Fringeworthy

Hip Shot: ‘[best imitation]‘

best_imitationThe Baldacchino Gypsy Tent Bar – at Fort Fringe, 607 New York Avenue NW

Remaining Performances:

Friday, July 16, at 7 p.m.
Saturday, July 17, at 9 p.m.
Sunday, July 18, at 9 p.m.

They say: “...an original musical by Jeremy F. Richter about five twenty-something individuals, their natural desire to be noticed and the existential 'what if?' mindfuck...”

Derek's Take: The rules of improv are clear: If a player brings a gun to a scene, she best use it.  The audience just feels like a horn-dog deprived of his money-shot otherwise.  For years this mandate has eluded other forms, but with [best imitation], the musical now quivers under the pall of gun-smoke.

From the penultimate scene, when Kari (Liz Pollack) trades her cell phone for a revolver, it's only a matter of time before [SPOILER WARNING] she waxes the entire cast in a genocide worthy of Tarantino.  The only question, really, is... why?  Kari's spree is ordained by a mute writer/musician (Jeremy F. Richter) orchestrating events onstage, and this conceit – the mindfuck, if you will, that the characters are mere marionettes! – in part justifies the show's abrupt ending.  It's an amusing device but, 'til then, the story hardly suggests a referral to Amnesty International.

Aside from the Tea Party-inspired finale, Richter's meditation on loneliness gets a few things right.  The action opens with a tsunami of voicemail messages pouring forth in a bouncy musical flourish.  Jared, you see, is AWOL on New Year's Eve and neither his fiancée Kari nor buddy Landon (Josh Meredith) can get a hold of him.  The song’s vaudevillian rhythm and sassy lyrics (“Where the fuck you be?”) highlight the innocent utility and quiet betrayals embodied by the cell phone.

The characters constantly flit in and out of conversations like junkies on the lookout, more in tune with their hardware than the people around them.  It’s a familiar but salient comment on the fractious and impersonal quality of modern communications — if only text messages could sing!  The cast belts out the opener with clear-throated urgency, then segues into overlapping duologues on matters of regret, isolation, and identity.  Everyone, it seems, is on the same emotional rollercoaster.  Pollack and Meredith are the standout singers here, but Ethan Treutle, Helene Waldemarson, and Matthew Lightfoot also hold their own.
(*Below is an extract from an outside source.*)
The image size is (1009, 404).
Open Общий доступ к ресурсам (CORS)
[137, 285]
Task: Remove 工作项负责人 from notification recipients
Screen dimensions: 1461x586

Richter allows Lightfoot, as the bisexual Aaron, a depth deprived from the other characters.  In an affecting scene, Aaron explains why “gaydar” is an offensive term and encourages Landon, whom he’s outed, to “always defy stereotypes.”  Otherwise, the script shortchanges the motivations and needs of the other characters; their expressions of frustration, insecurity, and doubt are often limited simply to “Shit!”  We never do find out why Kari and Jared are spending New Year’s Eve apart.

The program says that the show’s been heavily workshopped and there’s certainly the backbone of a compelling play here.  The songs are short but have potential.  I’d like to see it again after a few more iterations.

See it if: You’re inclined to solve problems through pyrotechnic outbursts.

Skip it if: You're offended by product placements involving a certain Dutch beer.  Look around the Fringe Tent, folks – PBR's ice cold!